Copy the text on rest and reflection from "For the Jews" to "of his flock.", substituting "the prophet" for "Jeremiah".
** Opening Supplied text block **
Need for rest and reflection

Al Cariño
16th Sunday in OT
July 20, 2003
Reproduced with Permission

For the Jews of old, their kings were also their shepherds. This notion implied that kings not only led but also provided for the people. Failing to carry out this role resulted in disaster for the nation. It was for this reason that after the defeat and exile of God's chosen people in Babylon, Jeremiah had the following words for the shepherd-kings: "Woe to the shepherds who are destroying and scattering the sheep of my pasture!" (Jer. 23: 1-6)

But rarely did a prophet condemn without offering hope. Thus from his condemnation of the kings Jeremiah turned to the proclamation of two new promises. First, that God would bring together the flock, the remnant of Israel, from their places of exile and second, that He would raise up a shepherd from the stock of David who would "reign and govern wisely" and do "what is just and right in the land." In short, a king who took care of his flock.

In the gospel reading (Mk. 6:30-34), we see a glimpse of Jesus acting as this kind of shepherd. After the twelve apostles returned from their first missionary journey, they reported to Jesus "all they had done and taught." But unknown to them, it was precisely because of these that the people swarmed around them. This left them with no time for themselves, not even for eating.

Seeing how much they needed rest, Jesus, the shepherd, told His apostles, His shepherds-to-be, "Come away by yourselves to a deserted place and rest a while." Forthwith, they took a boat to go to a solitary place where they could have time for themselves to regain their strength as well as prayerfully internalize their experiences.

But this was not to be as the crowd followed them and intruded into their `retreat'. Seeing the people, Jesus had "compassion" on them because they were like "sheep without a shepherd". There and then, Jesus' made it His priority to provide for their immediate needs. Thus He taught them "many things."

This way Jesus put into practice what He told the people: "Ask and you will receive; seek and you will find." The crowd had sought Him out and had found Him; they had asked and they had received. To put into practice what He preached is the kind of shepherd Jesus had revealed Himself to be. That's the kind of shepherds He wants His apostles to be.
** Closing Supplied text block **
** Opening Data provided block **
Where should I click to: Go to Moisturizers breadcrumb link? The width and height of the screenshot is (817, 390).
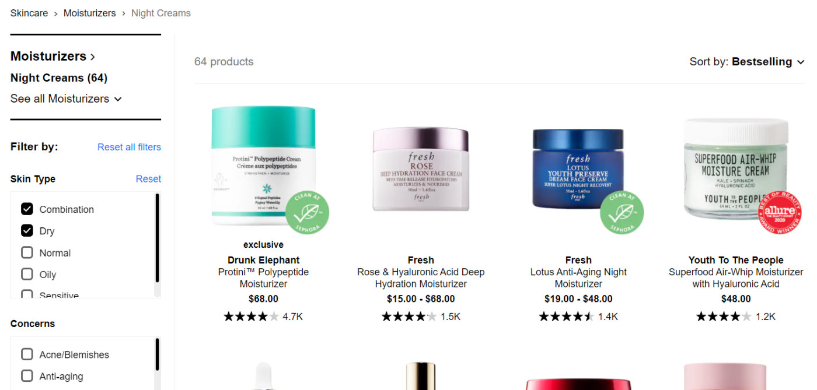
** Closing Data provided block **
Expected answer:
For the Jews of old, their kings were also their shepherds. This notion implied that kings not only led but also provided for the people. Failing to carry out this role resulted in disaster for the nation. It was for this reason that after the defeat and exile of God's chosen people in Babylon, the prophet had the following words for the shepherd-kings: "Woe to the shepherds who are destroying and scattering the sheep of my pasture!" (Jer. 23: 1-6)

But rarely did a prophet condemn without offering hope. Thus from his condemnation of the kings the prophet turned to the proclamation of two new promises. First, that God would bring together the flock, the remnant of Israel, from their places of exile and second, that He would raise up a shepherd from the stock of David who would "reign and govern wisely" and do "what is just and right in the land." In short, a king who took care of his flock.